The campaigner argued that Government quangos, such as the Scottish Drugs Forum, “shape society’s perception of addiction, often minimising the possibility of complete recovery in favour of symptom and behaviour management”.
Schemes such as prescribing methadone, she continued, risk “normalising addiction as a seemingly permanent condition, rather than one that can be effectively addressed through recovery”.
Govt policy failing
In an article for The Scotsman, Susan Dalgety agreed with Ward’s comments, saying: “Harm reduction, favoured by government ministers and national drug agencies alike, is described as being ‘grounded in justice and human rights’.”
But, she contended: “It is harm reduction that led to the widespread therapeutic use of methadone, a major contributory factor in Scotland’s drugs deaths.
“It is harm reduction that prompted the Scottish Government to invest £7 million in the UK’s first drug consumption room which will open in Glasgow later this year.”
Reflecting on the high level of drug-related deaths, she said: “In 2023, 1,197 Scots died from the impact of drugs. Fathers. Sons. Brothers. Mothers. Daughters. Sisters. All dead because of a failure of public policy.”
Illegal drugs
In England, Exeter University has been accused of tacitly condoning the use of illegal drugs in a message to students on its Falmouth campus.
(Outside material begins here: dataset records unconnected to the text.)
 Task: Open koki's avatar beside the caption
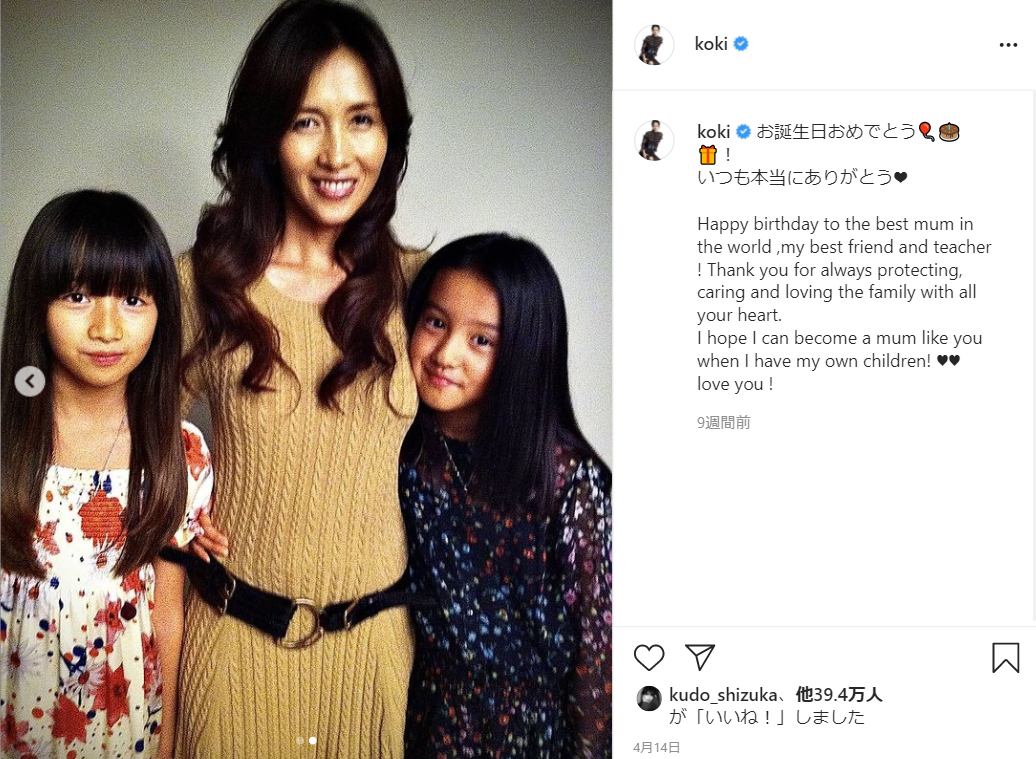[654, 140]
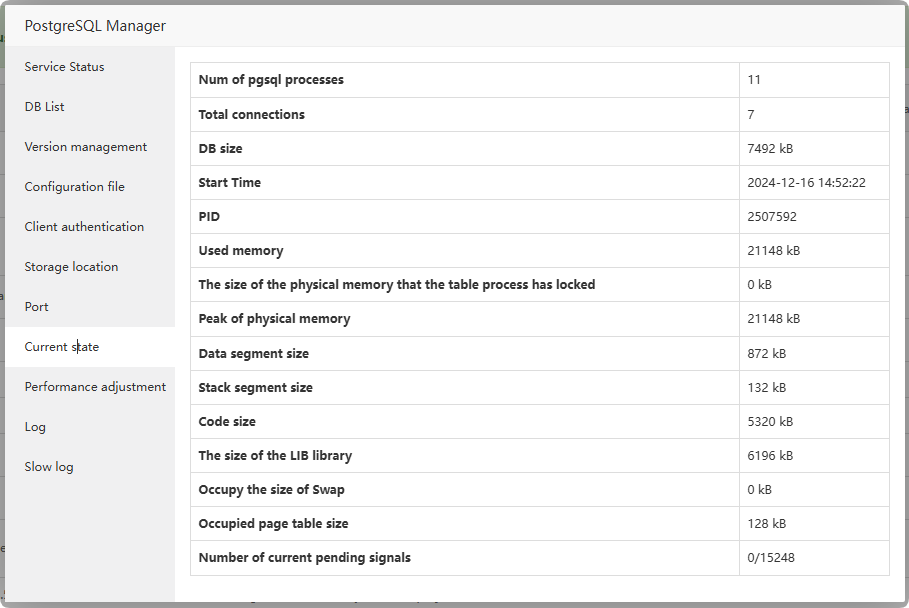Open the Slow log tab
This screenshot has width=909, height=608.
click(x=49, y=467)
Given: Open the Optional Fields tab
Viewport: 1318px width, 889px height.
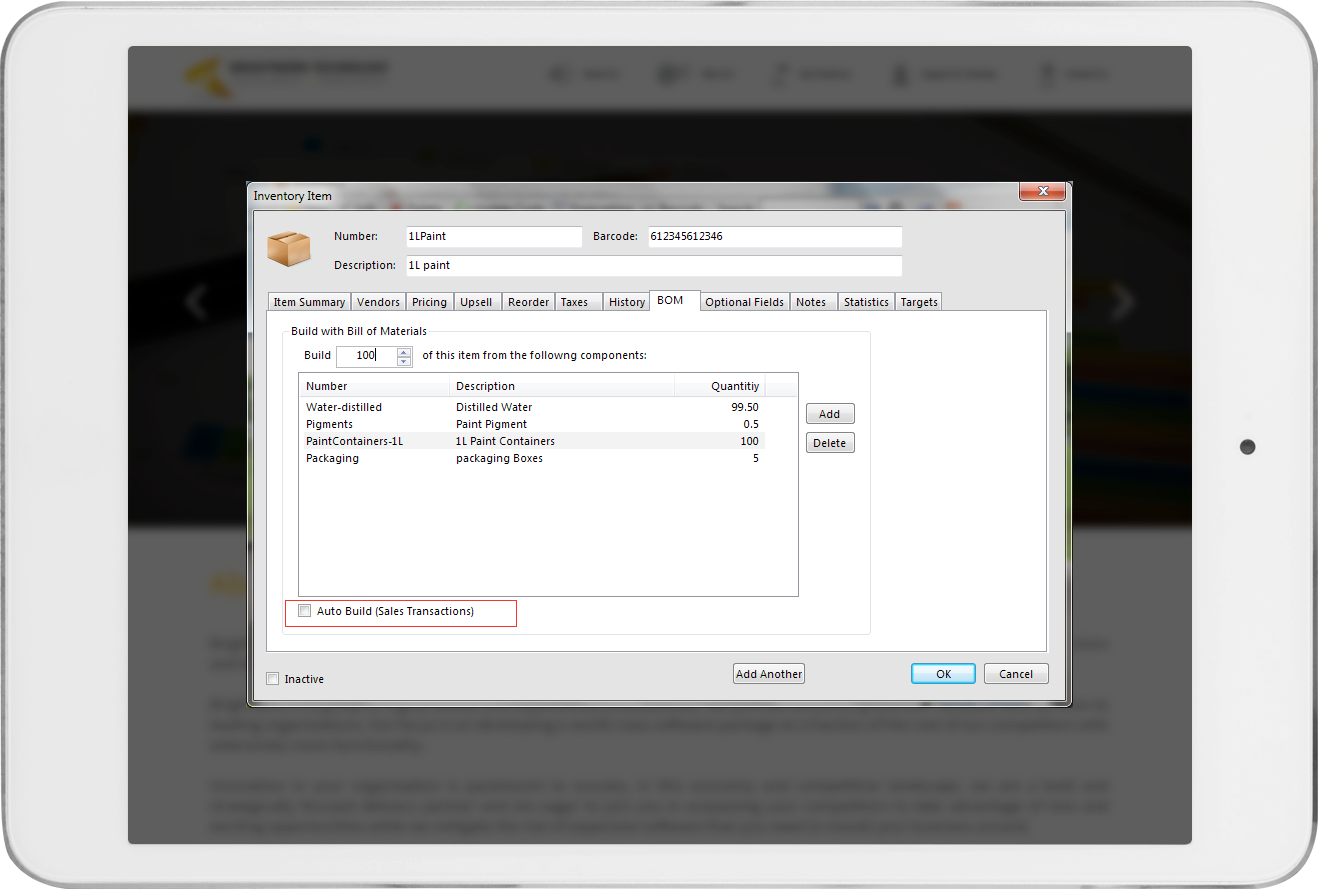Looking at the screenshot, I should click(x=744, y=302).
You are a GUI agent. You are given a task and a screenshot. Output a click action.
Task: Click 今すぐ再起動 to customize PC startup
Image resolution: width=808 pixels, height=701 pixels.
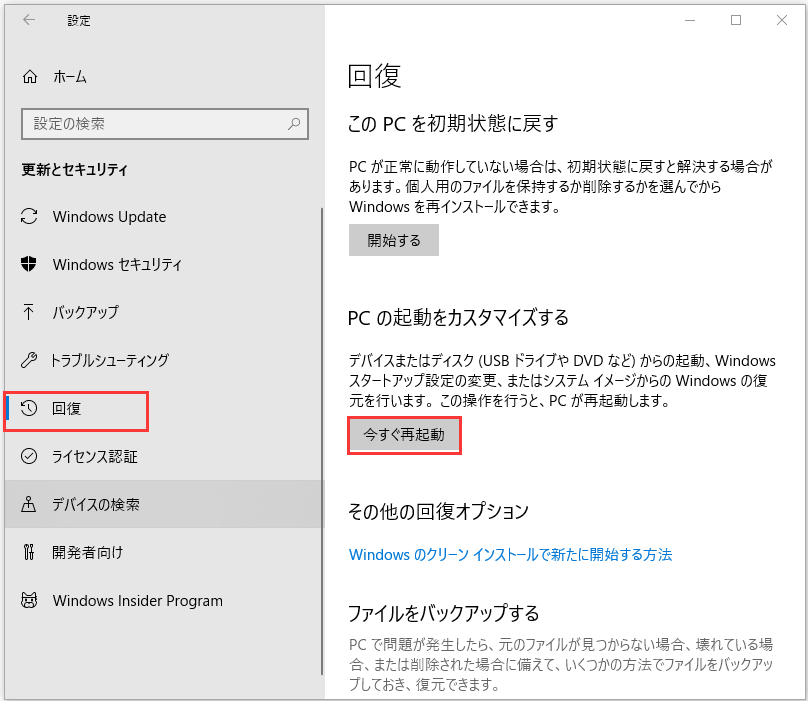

Warning drug users that supplies from local dealers may be contaminated, it advised them to “ideally avoid using alone, or use in a place you will be found, or use a ‘buddy app’ if there is no alternative”.
One student commented: “I think it’s terribly irresponsible of them to not tell students that they should not be taking class-A drugs, and that taking them is completely illegal.”
In response to criticism, the University stated: “We do not condone drug taking and have zero tolerance of any criminal or antisocial behaviour related to drugs, including the supply of drugs.”